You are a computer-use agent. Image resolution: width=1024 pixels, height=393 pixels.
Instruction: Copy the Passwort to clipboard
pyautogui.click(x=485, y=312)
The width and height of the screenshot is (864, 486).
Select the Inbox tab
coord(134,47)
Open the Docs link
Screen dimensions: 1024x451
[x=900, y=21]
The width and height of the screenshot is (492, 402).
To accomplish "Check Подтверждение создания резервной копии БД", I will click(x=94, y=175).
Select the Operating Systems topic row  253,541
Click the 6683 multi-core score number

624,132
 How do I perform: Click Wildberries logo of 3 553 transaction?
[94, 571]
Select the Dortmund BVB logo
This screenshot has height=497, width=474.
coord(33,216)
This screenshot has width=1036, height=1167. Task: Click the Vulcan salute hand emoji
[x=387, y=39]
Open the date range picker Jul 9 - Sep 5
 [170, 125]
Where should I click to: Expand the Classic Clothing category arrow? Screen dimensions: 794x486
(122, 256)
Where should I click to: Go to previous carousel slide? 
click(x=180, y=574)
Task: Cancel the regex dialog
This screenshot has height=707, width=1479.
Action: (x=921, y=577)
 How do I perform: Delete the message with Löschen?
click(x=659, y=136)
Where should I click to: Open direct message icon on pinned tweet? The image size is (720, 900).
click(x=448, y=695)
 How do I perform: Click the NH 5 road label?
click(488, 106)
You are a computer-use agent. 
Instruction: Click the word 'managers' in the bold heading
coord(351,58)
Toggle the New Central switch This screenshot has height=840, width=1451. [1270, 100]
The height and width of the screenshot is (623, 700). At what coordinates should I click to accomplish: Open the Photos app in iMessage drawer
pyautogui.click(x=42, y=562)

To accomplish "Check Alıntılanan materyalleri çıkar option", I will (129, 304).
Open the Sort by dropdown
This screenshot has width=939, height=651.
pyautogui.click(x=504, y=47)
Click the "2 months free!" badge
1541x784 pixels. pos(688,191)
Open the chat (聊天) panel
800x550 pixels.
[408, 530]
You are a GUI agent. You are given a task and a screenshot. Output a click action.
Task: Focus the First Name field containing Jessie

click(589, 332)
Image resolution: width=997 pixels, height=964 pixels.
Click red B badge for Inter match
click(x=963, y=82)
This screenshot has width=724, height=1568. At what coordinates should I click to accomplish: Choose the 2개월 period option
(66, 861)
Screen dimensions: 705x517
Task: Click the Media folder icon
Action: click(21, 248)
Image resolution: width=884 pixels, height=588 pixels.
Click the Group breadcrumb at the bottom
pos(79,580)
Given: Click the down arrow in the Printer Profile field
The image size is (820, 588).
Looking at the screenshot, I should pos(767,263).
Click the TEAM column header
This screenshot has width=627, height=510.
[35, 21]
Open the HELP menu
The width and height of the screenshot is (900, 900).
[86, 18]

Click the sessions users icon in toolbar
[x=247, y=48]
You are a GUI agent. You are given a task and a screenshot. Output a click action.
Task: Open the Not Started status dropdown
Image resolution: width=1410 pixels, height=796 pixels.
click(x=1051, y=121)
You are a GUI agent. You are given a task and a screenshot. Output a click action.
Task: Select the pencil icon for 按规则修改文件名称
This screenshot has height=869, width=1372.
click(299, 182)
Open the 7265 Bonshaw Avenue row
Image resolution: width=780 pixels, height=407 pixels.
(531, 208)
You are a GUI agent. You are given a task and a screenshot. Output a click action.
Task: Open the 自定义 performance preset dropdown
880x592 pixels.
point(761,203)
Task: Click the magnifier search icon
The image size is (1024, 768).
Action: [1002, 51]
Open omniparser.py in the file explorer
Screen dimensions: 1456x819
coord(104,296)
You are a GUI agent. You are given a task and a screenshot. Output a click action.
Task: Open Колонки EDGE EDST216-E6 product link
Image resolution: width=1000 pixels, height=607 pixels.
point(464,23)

------------------------------------------------------------

Exercise details: Rewrite the material above as a numbered list, one line per item and without blank lines.

Reply:
1. You are a computer-use agent. Image resolution: width=1024 pixels, height=393 pixels.
2. Instruction: Copy the Passwort to clipboard
3. pyautogui.click(x=485, y=312)
4. The width and height of the screenshot is (864, 486).
5. Select the Inbox tab
6. coord(134,47)
7. Open the Docs link
8. Screen dimensions: 1024x451
9. [x=900, y=21]
10. The width and height of the screenshot is (492, 402).
11. To accomplish "Check Подтверждение создания резервной копии БД", I will click(x=94, y=175).
12. Select the Operating Systems topic row  253,541
13. Click the 6683 multi-core score number
14. 624,132
15.  How do I perform: Click Wildberries logo of 3 553 transaction?
16. [94, 571]
17. Select the Dortmund BVB logo
18. This screenshot has height=497, width=474.
19. coord(33,216)
20. This screenshot has width=1036, height=1167. Task: Click the Vulcan salute hand emoji
21. [x=387, y=39]
22. Open the date range picker Jul 9 - Sep 5
23.  [170, 125]
24. Where should I click to: Expand the Classic Clothing category arrow? Screen dimensions: 794x486
25. (122, 256)
26. Where should I click to: Go to previous carousel slide? 
27. click(x=180, y=574)
28. Task: Cancel the regex dialog
29. This screenshot has height=707, width=1479.
30. Action: (x=921, y=577)
31.  How do I perform: Delete the message with Löschen?
32. click(x=659, y=136)
33. Where should I click to: Open direct message icon on pinned tweet? The image size is (720, 900).
34. click(x=448, y=695)
35.  How do I perform: Click the NH 5 road label?
36. click(488, 106)
37. You are a computer-use agent. 
38. Instruction: Click the word 'managers' in the bold heading
39. coord(351,58)
40. Toggle the New Central switch This screenshot has height=840, width=1451. [1270, 100]
41. The height and width of the screenshot is (623, 700). At what coordinates should I click to accomplish: Open the Photos app in iMessage drawer
42. pyautogui.click(x=42, y=562)
43. To accomplish "Check Alıntılanan materyalleri çıkar option", I will (129, 304).
44. Open the Sort by dropdown
45. This screenshot has width=939, height=651.
46. pyautogui.click(x=504, y=47)
47. Click the "2 months free!" badge
48. 1541x784 pixels. pos(688,191)
49. Open the chat (聊天) panel
50. 800x550 pixels.
51. [408, 530]
52. You are a GUI agent. You are given a task and a screenshot. Output a click action.
53. Task: Focus the First Name field containing Jessie
54. click(589, 332)
55. Image resolution: width=997 pixels, height=964 pixels.
56. Click red B badge for Inter match
57. click(x=963, y=82)
58. This screenshot has width=724, height=1568. At what coordinates should I click to accomplish: Choose the 2개월 period option
59. (66, 861)
60. Screen dimensions: 705x517
61. Task: Click the Media folder icon
62. Action: click(21, 248)
63. Image resolution: width=884 pixels, height=588 pixels.
64. Click the Group breadcrumb at the bottom
65. pos(79,580)
66. Given: Click the down arrow in the Printer Profile field
67. The image size is (820, 588).
68. Looking at the screenshot, I should pos(767,263).
69. Click the TEAM column header
70. This screenshot has width=627, height=510.
71. [35, 21]
72. Open the HELP menu
73. The width and height of the screenshot is (900, 900).
74. [86, 18]
75. Click the sessions users icon in toolbar
76. [x=247, y=48]
77. You are a GUI agent. You are given a task and a screenshot. Output a click action.
78. Task: Open the Not Started status dropdown
79. Image resolution: width=1410 pixels, height=796 pixels.
80. click(x=1051, y=121)
81. You are a GUI agent. You are given a task and a screenshot. Output a click action.
82. Task: Select the pencil icon for 按规则修改文件名称
83. This screenshot has height=869, width=1372.
84. click(299, 182)
85. Open the 7265 Bonshaw Avenue row
86. Image resolution: width=780 pixels, height=407 pixels.
87. (531, 208)
88. You are a GUI agent. You are given a task and a screenshot. Output a click action.
89. Task: Open the 自定义 performance preset dropdown
90. 880x592 pixels.
91. point(761,203)
92. Task: Click the magnifier search icon
93. The image size is (1024, 768).
94. Action: [1002, 51]
95. Open omniparser.py in the file explorer
96. Screen dimensions: 1456x819
97. coord(104,296)
98. You are a GUI agent. You are given a task and a screenshot. Output a click action.
99. Task: Open Колонки EDGE EDST216-E6 product link
100. Image resolution: width=1000 pixels, height=607 pixels.
101. point(464,23)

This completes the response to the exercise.